Queen consort of Iran
- Tenure: 3 January 1907 – 16 July 1909
- Born: 21 June 1875 Tehran, Iran
- Died: 5 November 1947 (aged 72) Sanremo, Italy
- Burial: Imam Husayn Shrine, Kerbala, Iraq
- Spouse: Mohammad Ali Shah Qajar
- Issue: Gholam Hossein Mirza Ahmad Shah Qajar Mohammad Hassan Mirza Soltan Mahmoud Mirza Soltan Majid Mirza Khadijeh Khanum Assieh Khanum

Names
- Malekeh Jahan
- Dynasty: Qajar
- Father: Kamran Mirza Nayeb es-Saltaneh
- Mother: Sorour ol-Dowleh
- Religion: Shia Islam

= Malekeh Jahan =

Queen consort of Iran (1875–1947)

Malekeh-Jahan (ملکه جهان; 21 June 1875 – 5 November 1947) was the queen consort of her cousin Mohammad Ali Shah of Iran, and the mother of Ahmad Shah Qajar. She played a political role during the reign of her husband as a supporter in his struggle against the Constitutional Party.

==Life==
She was a member of the Qajar dynasty as the daughter of Prince Kamran Mirza Nayeb es-Saltaneh and Sorour ol-Dowleh.

In 1892, she married her cousin, Mohammad Ali Shah. The marriage was arranged. Her cousin had to divorce his first wife prior to their wedding, and out of consideration for her status, he did not marry another after their wedding.

===Reign of Mohammad Ali Shah===
In 1907, her spouse succeeded to the throne. When she became queen, she naturally was called Queen Jahan. However, Queen Jahan also can be interpreted as Malekeh-ye Jahan or "Queen of the World".

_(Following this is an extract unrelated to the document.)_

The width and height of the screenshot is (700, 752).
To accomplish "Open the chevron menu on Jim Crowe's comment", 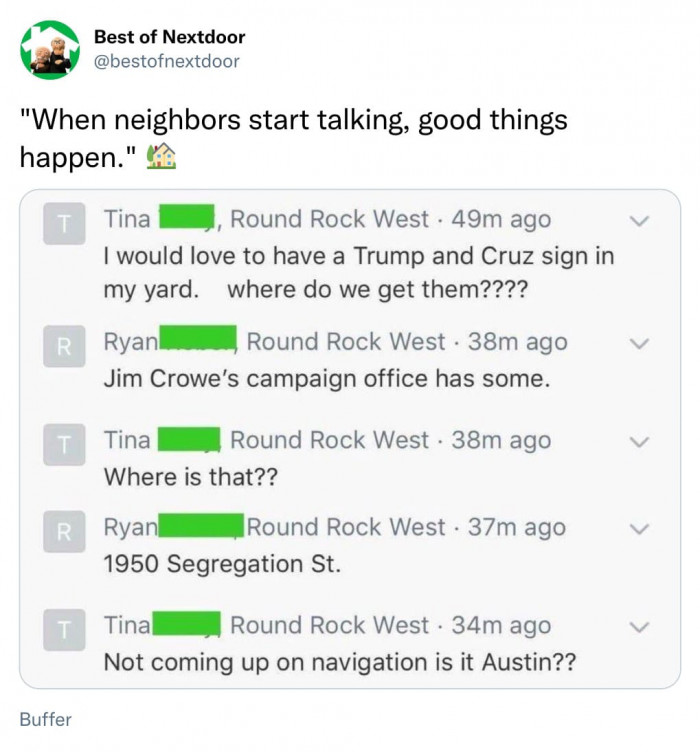I will [642, 343].
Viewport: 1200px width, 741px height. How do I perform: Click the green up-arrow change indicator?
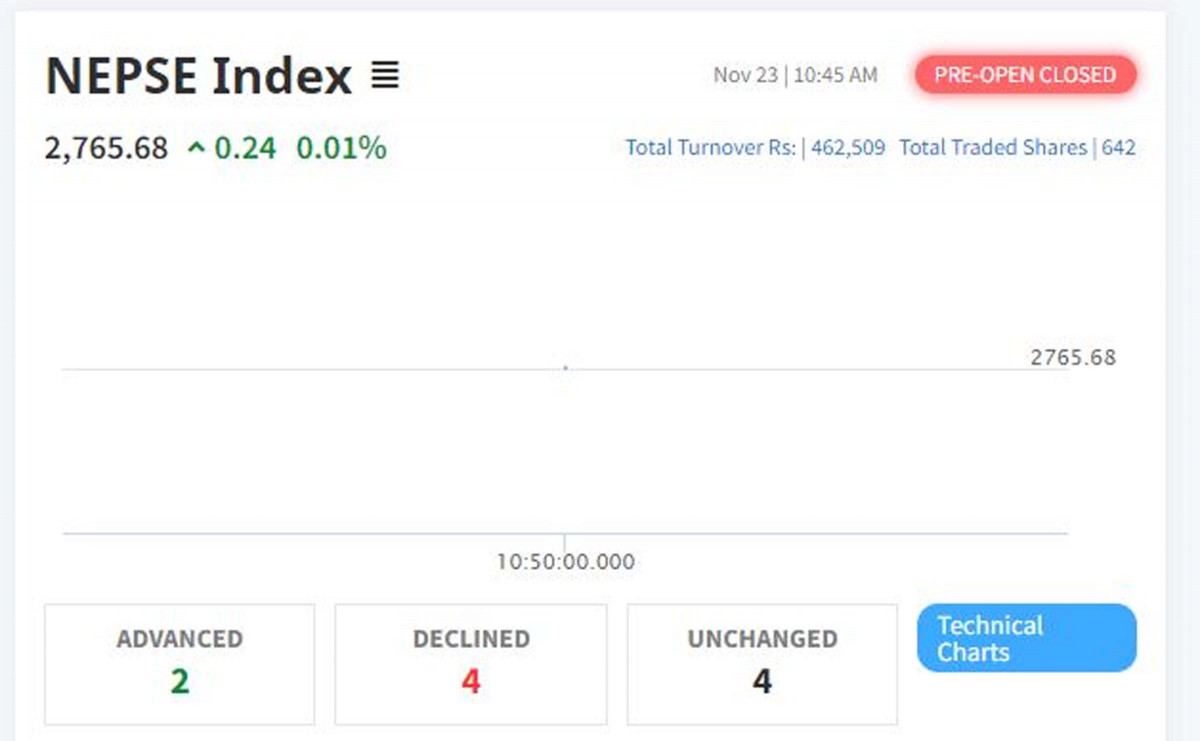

Malekeh Jahan was acknowledged to have played a political role during the reign of Mohammad Ali Shah. Her husband's reign took place during a period of intense struggle between the monarch and the Constitutionalists. She was reportedly against the Constitutional system because she viewed the constitution as weakening royal power, since it placed the power of appointments at the disposal of the parliament rather than the royal court. She viewed this state of affairs as detrimental to the political career of her father and brother, particularly since her father lost his office as cabinet minister. The tension between her and the Constitutionalists deteriorated further after the assassination attempt at her husband, and the political slander directed at her because of the rumours that she was encouraging her husband in his conflict against the Constitutionalists. She was described as one of the biggest supporters of her spouse in his attempts to suppress the Constitution party.

===Later life===
In 1909, the conflict between the crown and the Constitutionalists ended in the deposition of Mohammad Ali Shah. The royal family took refuge in the Russian Embassy. Her spouse was declared deposed and her 11-year old son Ahmad Shah Qajar declared as his successor. She initially refused to deliver her son to the opposition, and the Russian Ambassador suggested to the opposition that the younger son should be monarch instead. This suggestion was apparently made by the ambassador on the request of Mohammad Ali Shah under the influence of Malekeh Jahan. Eventually, she agreed to deliver her son.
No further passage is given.